The application of this med-tech is potentially global and realistically intergenerational. The World Health Organization notes that healthcare innovation raises healthcare’s productivity, efficiency, reliability, sustainability, and security. By investing in healthcare models that are non-traditional, the aim is to decrease operational costs for providers, making healthcare more affordable for patients – all over the world.
Improving healthcare availability and effectiveness
According to the WHO and World Bank at least half of the world’s population cannot obtain essential health services. Increasing affordability, effectiveness and availability of services therefore needs to be a priority for this sector.
Companies like Qiagen support the decentralisation of healthcare, which have the potential to support health provision in remote areas through their development of in situ medical testing for multiple pathogens, removing the need to test and send samples off to a lab and wait for results to return. Traditionally this may take days to return results, the sub 1 hour turnaround offered by current holding Qiagen has obvious benefits to patient survival.
There has also been a shift, accelerated by the pandemic, to out of hospital care. Whether that is remote access to a physician, surgeries taking place in ambulatory surgical centres rather than hospitals or treatment being done within a patient’s home, as is the case with Outset Medical where they offer in-home dialysis machines.

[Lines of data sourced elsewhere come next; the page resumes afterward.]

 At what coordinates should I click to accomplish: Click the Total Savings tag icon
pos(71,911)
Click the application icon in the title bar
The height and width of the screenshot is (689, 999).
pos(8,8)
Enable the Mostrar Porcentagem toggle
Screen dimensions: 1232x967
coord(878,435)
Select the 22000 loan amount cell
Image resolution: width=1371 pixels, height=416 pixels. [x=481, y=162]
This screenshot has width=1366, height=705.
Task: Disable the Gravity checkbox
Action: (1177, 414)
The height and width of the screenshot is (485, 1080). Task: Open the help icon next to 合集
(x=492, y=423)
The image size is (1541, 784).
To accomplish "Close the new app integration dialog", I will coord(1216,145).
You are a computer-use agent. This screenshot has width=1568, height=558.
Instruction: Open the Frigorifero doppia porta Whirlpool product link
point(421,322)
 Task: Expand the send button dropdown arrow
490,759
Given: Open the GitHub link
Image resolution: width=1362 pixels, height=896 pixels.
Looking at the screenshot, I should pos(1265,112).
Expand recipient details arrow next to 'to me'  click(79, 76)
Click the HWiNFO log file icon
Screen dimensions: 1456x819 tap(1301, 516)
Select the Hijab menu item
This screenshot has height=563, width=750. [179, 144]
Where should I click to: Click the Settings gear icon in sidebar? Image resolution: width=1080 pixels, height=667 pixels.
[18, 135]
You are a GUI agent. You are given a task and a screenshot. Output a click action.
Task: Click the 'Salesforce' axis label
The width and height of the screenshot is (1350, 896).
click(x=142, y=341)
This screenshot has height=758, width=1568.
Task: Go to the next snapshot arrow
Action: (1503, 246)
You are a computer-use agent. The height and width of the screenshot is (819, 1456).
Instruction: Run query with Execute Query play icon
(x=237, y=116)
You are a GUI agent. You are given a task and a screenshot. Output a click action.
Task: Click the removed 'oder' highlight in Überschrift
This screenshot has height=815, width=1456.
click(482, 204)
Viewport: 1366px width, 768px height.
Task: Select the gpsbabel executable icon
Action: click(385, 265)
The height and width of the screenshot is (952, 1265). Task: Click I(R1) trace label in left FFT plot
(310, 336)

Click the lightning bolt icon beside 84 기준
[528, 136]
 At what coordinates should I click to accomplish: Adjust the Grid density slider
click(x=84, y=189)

In terms of increasing effectiveness, the rise of data driven decisions should help improve patient outcomes. Adoption of technology in the industry can allow vast amounts of data to be collected, analysed, and then used to make better informed future decisions about patient care.
The future of healthcare
What is undeniable when looking at healthcare is the role that technology is having in the development and ongoing integration of the different areas of this key sector. Looking to the future we believe this innovation can and will build momentum.
What is exciting is that while the healthcare sector is still in the relatively early stages of accelerating technological integration, healthcare innovation means that the possibilities for ground-breaking improvements in the near future are staggering.